She heard only bits and pieces of the long, solemn mass of the Trinity, as, she suspected, did Jerval. He kept shifting from one foot to the other. She wondered if his shoes pinched as hers did.
At last Father Tolbert drew near the couple and pronounced his special blessing. Chandra nearly swallowed her tongue at his words.
His voice rang out, loud as church bells. “Let this woman be amiable as Rachel, wise as Rebecca, faithful as Sarah. Let her be sober through truth, venerable through modesty, and wise through the teaching of heaven.”
“By the blessed saints,” Jerval said out of the side of his mouth, “you will be all that?”
“He should have told me to be as strong as an Amazon queen.”
“I doubt he has ever heard of the Amazons since they did not have their adventures in the Bible.”
The mass ended. Father Tolbert chanted the Agnus Dei, then stepped back. It was the first noble ceremony he had performed since coming to Croyland, and he was quite pleased with himself.
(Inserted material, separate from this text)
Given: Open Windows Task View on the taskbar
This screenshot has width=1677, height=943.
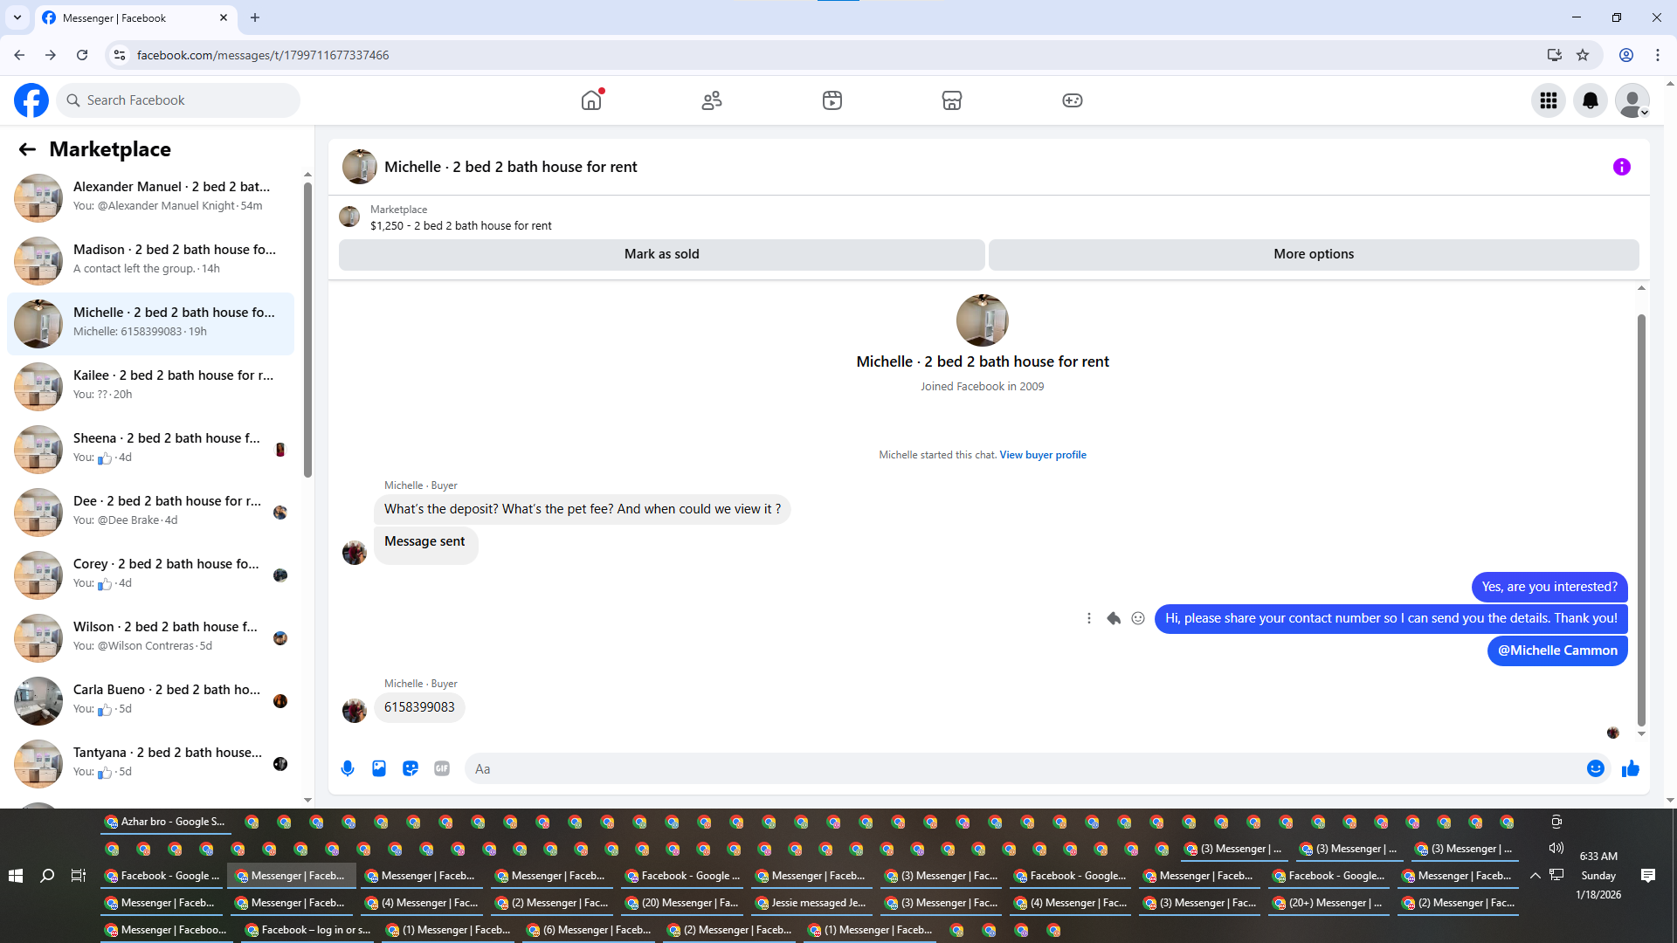Looking at the screenshot, I should [79, 875].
Lord Richard was thinking about other matters—the various gifts he would be expected to distribute among the guests, gifts that had cost him dearly. He heard the Agnus Dei, and brought his attention back to his daughter. She was behaving well, her bearing proud, her manner gracious. More important, she seemed to have accepted the inevitable. He was suddenly aware of a tensing in Lady Dorothy. For a moment, he believed the bitch would announce that Chandra wasn’t the daughter of her womb, but a bastard foisted off on her. He grasped her hand and squeezed. She made a small, pained sound, nothing more.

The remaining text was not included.